> **About this exercise**
Word for word, return each entry that follows, with every image removed.

═══

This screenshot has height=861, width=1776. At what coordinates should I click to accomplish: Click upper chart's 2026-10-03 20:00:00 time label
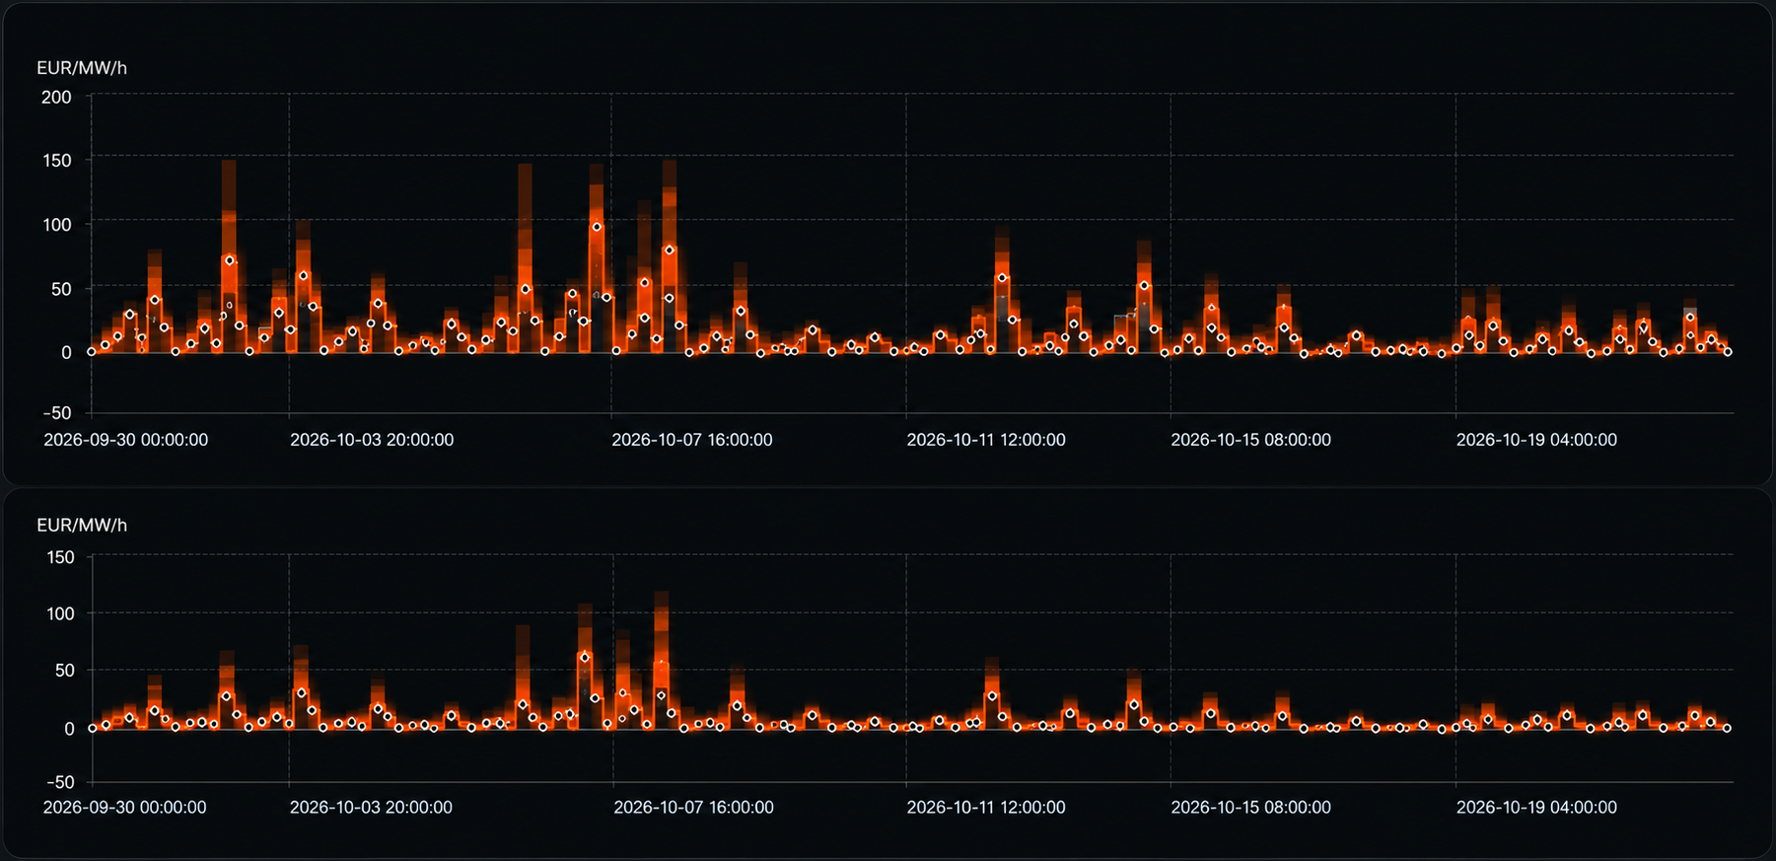tap(372, 440)
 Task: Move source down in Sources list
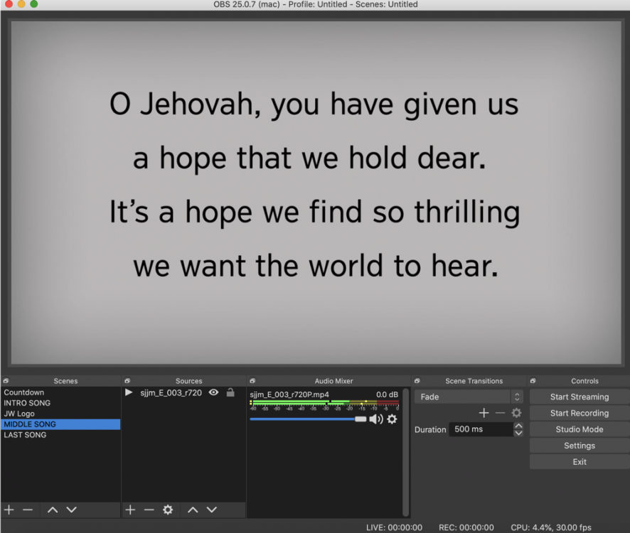[212, 510]
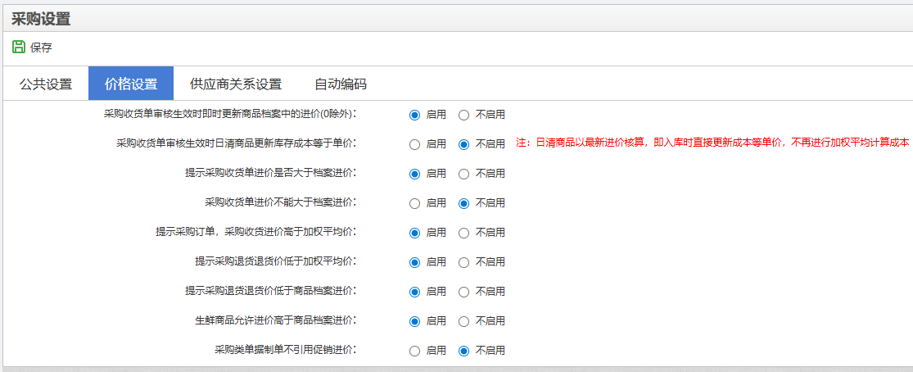Select 启用 for 提示采购收货单进价是否大于档案进价
This screenshot has width=913, height=372.
tap(414, 174)
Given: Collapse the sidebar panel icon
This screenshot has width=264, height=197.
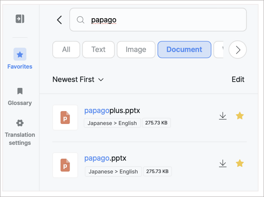Looking at the screenshot, I should click(20, 19).
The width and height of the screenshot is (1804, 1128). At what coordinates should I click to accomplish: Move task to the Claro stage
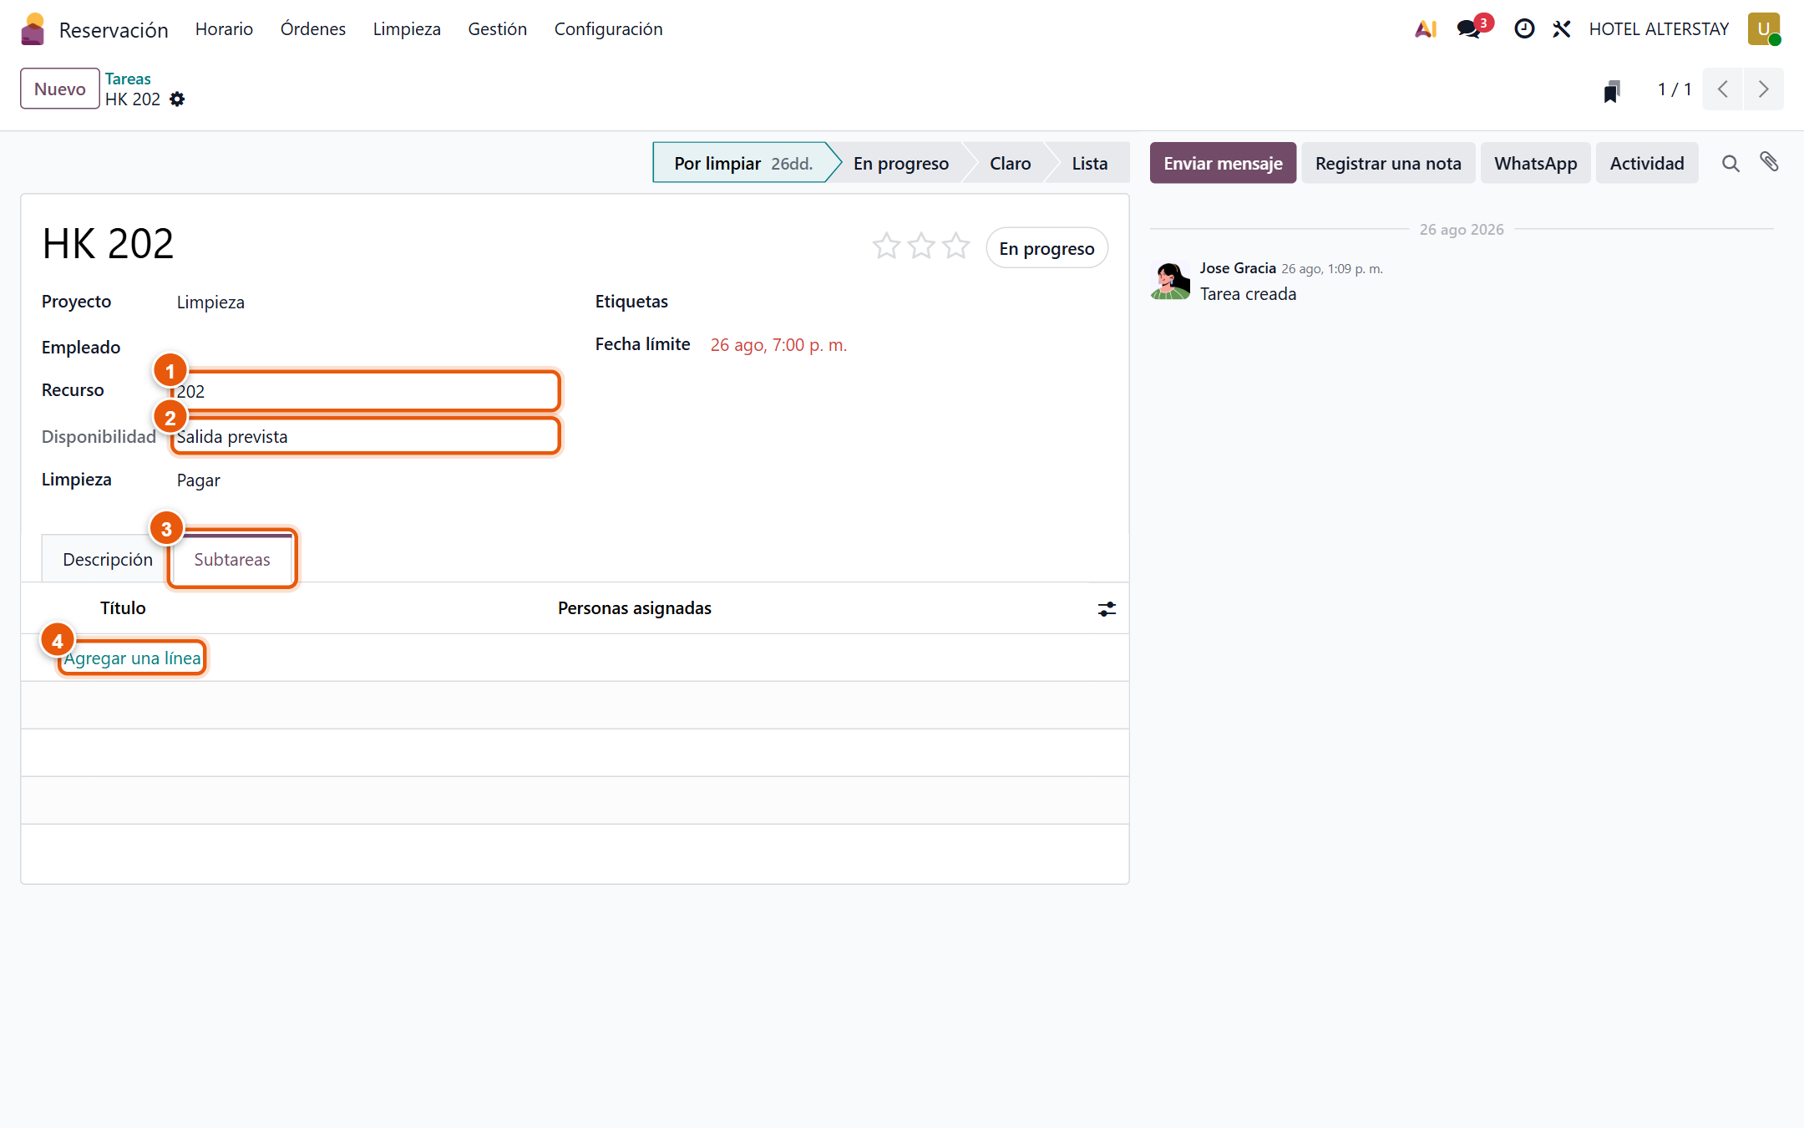[x=1010, y=163]
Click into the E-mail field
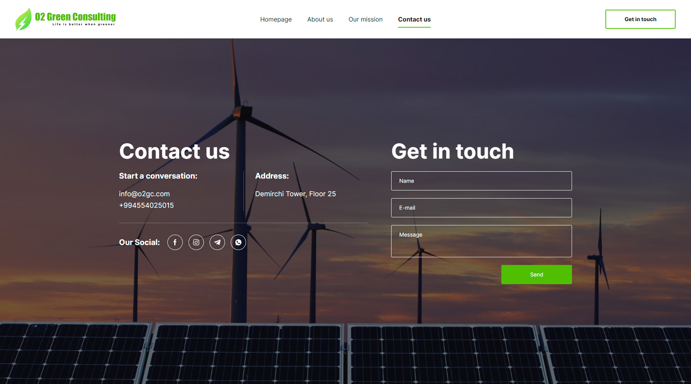The height and width of the screenshot is (384, 691). click(481, 208)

═══

> **Your response**
This screenshot has height=861, width=1776. At what coordinates should I click to accomplish: Click upper chart's 2026-10-03 20:00:00 time label
tap(372, 440)
 Task: Move source down in Sources list
[212, 510]
Select 启用 for 提示采购收货单进价是否大于档案进价
This screenshot has width=913, height=372.
tap(414, 174)
Given: Collapse the sidebar panel icon
This screenshot has width=264, height=197.
Looking at the screenshot, I should click(20, 19).
The width and height of the screenshot is (1804, 1128). At what coordinates should I click to accomplish: Move task to the Claro stage
[x=1010, y=163]
Click into the E-mail field
The height and width of the screenshot is (384, 691). click(481, 208)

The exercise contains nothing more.